Fault tolerant designs or materials are those that can continue function (even at a reduced level) when some part or aspect of it fails. In buildings this means that a blocked weep hole (a tiny opening where water and vapor that has entered the wall is allowed to exit safely) in a brick wall will not invalidate the entire design as there are several other weep holes in the same wall. A fault intolerant design or material is for example a wall covered in “exterior insulation and finish systems” where a single crack invisible to the naked eye could lead to water infiltration that rots the entire wall right through.
Recycled: reused for the same purpose. A wine bottle is washed and used again.
Upcycled: repurposed for something better. A wine bottle is washed and used to make a bottle ship.
Downcycled: the reuse is far less valuable than the original use. A wine bottle is crushed to make road aggregate.
If you used environmentally disastrous cement mortar on the other, not only does it ruin the bricks (even the ones that survive sticks to the cement so badly that you can’t reuse them), the cement mortar itself is at best gathered and put in a landfill.

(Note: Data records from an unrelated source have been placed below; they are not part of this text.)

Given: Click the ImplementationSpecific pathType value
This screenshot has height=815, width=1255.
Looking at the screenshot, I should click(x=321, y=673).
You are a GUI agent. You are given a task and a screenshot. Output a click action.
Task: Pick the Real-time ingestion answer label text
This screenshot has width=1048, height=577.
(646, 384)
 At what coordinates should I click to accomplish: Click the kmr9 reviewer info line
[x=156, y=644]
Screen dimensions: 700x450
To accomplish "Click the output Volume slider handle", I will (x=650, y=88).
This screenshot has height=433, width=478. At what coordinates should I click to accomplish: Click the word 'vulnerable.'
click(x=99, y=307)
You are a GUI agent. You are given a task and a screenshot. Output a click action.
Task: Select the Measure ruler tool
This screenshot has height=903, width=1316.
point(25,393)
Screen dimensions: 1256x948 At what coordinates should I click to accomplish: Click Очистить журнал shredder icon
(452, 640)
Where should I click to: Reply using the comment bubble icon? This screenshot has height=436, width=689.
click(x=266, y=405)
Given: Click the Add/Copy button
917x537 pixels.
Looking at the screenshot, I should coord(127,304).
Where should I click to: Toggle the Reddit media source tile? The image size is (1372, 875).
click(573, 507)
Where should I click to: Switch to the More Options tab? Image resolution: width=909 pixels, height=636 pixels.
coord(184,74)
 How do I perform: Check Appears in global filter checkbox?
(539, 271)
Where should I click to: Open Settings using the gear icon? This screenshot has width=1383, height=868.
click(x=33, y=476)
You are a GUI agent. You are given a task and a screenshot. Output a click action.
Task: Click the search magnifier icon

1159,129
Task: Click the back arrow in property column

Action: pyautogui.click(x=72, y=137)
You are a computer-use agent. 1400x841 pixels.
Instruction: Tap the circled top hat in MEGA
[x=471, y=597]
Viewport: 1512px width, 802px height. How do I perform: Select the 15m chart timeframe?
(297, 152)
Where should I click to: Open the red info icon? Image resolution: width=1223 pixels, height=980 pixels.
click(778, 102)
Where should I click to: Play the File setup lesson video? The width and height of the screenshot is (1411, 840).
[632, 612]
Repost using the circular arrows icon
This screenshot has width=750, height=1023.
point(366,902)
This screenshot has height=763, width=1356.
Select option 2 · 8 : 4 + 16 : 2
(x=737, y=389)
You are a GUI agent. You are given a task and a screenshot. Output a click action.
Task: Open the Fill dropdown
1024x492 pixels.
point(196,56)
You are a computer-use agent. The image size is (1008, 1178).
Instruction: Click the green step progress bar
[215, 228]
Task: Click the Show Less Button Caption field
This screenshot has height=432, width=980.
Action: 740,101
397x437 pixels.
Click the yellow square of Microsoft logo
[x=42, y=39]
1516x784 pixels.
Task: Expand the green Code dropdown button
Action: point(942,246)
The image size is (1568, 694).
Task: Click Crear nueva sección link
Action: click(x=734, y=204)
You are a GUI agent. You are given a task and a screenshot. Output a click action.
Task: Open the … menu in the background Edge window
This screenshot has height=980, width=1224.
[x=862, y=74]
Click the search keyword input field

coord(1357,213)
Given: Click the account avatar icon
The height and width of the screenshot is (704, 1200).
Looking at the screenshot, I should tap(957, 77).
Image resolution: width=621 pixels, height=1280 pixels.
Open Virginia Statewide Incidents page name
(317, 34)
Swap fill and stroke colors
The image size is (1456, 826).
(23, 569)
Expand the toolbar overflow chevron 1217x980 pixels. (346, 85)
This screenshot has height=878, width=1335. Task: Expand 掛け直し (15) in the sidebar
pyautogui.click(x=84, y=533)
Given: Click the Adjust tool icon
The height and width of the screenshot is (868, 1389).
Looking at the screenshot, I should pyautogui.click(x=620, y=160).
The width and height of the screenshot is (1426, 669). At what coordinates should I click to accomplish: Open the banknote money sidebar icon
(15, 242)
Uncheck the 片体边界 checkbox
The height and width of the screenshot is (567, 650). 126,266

At worst fly-tipped.
I am not arguing against innovation or trying out new products and methods, which is fine and if you are building for yourself, but can lead to tragedy if you adapt a poorly understood material or a difficult to execute building practice on an industry-wide scale. We do not experiment in building homes and cities for the same reasons that we do not put experimental jet aircraft in regular airline traffic. Just because a recent material or building method has been approved or “everyone’s doing it” does not mean that it is safe or good. Look at the 19th century arsenic paints, early 20th century asbestos and the late 20th century exterior insulation and finish systems (EIFS), that we are still paying dearly for.
In other cases we build things simply because everyone else seems to be doing it: whether it is the best solution in each particular case is irrelevant. Case in point being the concrete slab foundation (the pad-fab).